We identify the children with the residues $\mod n$. It starts with turn $0$ when child $0 \mod n$ gets a candy. In turn $k$ the teacher gives a candy to the child $1+2+...+k =\frac{k(k+1)}{2} \mod n$. We are thus asked for what $n$ the map $\sigma :k \mapsto \frac{k(k+1)}{2} \mod n$ is surjective. If $p$ is an odd prime dividing $n$, we would need that $\sigma$ is surjective $\mod p$. But $\sigma \mod p$ only depends on the residue classes $\mod p$. By $\sigma(-1) \equiv \sigma(0) \mod p$ we get that it's not injective, thus not surjective.
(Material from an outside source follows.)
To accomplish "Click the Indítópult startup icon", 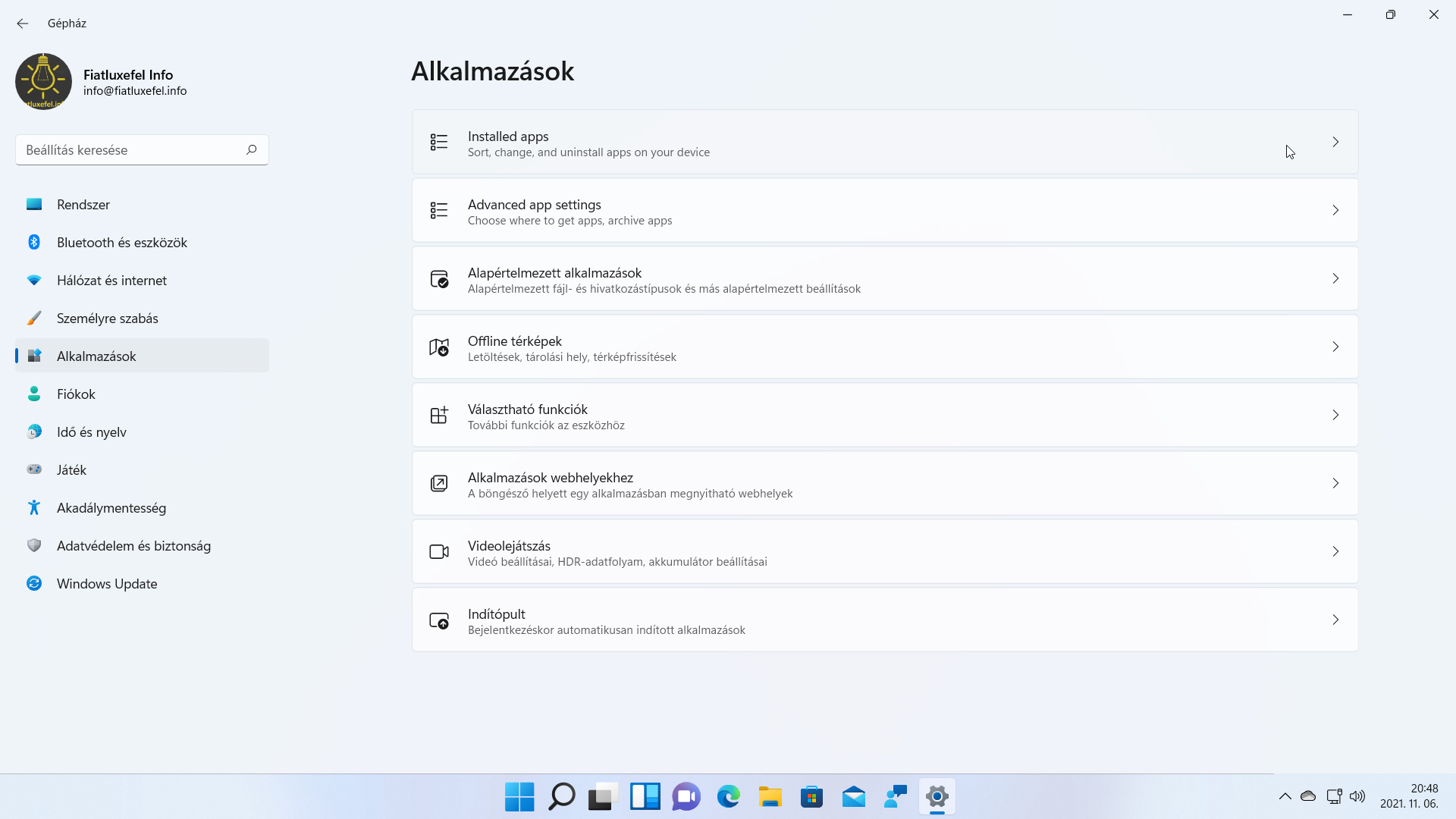I will (439, 620).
Thus $n$ is a power of $2$, $n=2^k$. We show that it works for all those $n$: We want $k$ with $\frac{k(k+1)}{2} \equiv a \mod 2^k \iff (2k+1)^2 \equiv 8a+1 \mod 2^{k+3}$ for all $a$. But it's well known that $\mod$ any power of two, exactly the residues $\equiv 1 \mod 8$ are those that are quadratic residues, thus we are done.

ZetaX wrote: We identify the children with the residues $\mod n$. But it's well known that $\mod$ any power of two, exactly the residues $\equiv 1 \mod 8$ are those that are quadratic residues, thus we are done. is there a better way to see this fact? (better than using an induction-like argument like the following sketch: Let $k = 2^n.$ For the roots of the quadratic residues, it suffices to check the squares of the odd integers up to $k/4-1$ (denote this set $L$), since $i^2 \equiv (k/2-i)^2$ and obviously $i^2 \equiv (-i)^2 \equiv (k/2+i)^2$, both of which follow from binomial expansion and using $k=2^n$. In fact, these must be exactly the set of residues $\equiv 1 \pmod 8)$ since there are $k/8$ of them. We just need to show that $L$ maps injectively and surjectively to the residues $\equiv 1 \pmod 8$. Now we induct by noting the symmetry of (2k)/2-i and i It's easy to check the base case. Suppose this is true for $k=2^n$. Then we need to check it's true for the odd integers up to $2k/4-1 = k/2-1$. But $(k/2-i)^2 \equiv i^2 +(2k)/2 \pmod {2k}$ since $k=2^n$ by definition. Thus we can extend this bijective map and the inductive step is done.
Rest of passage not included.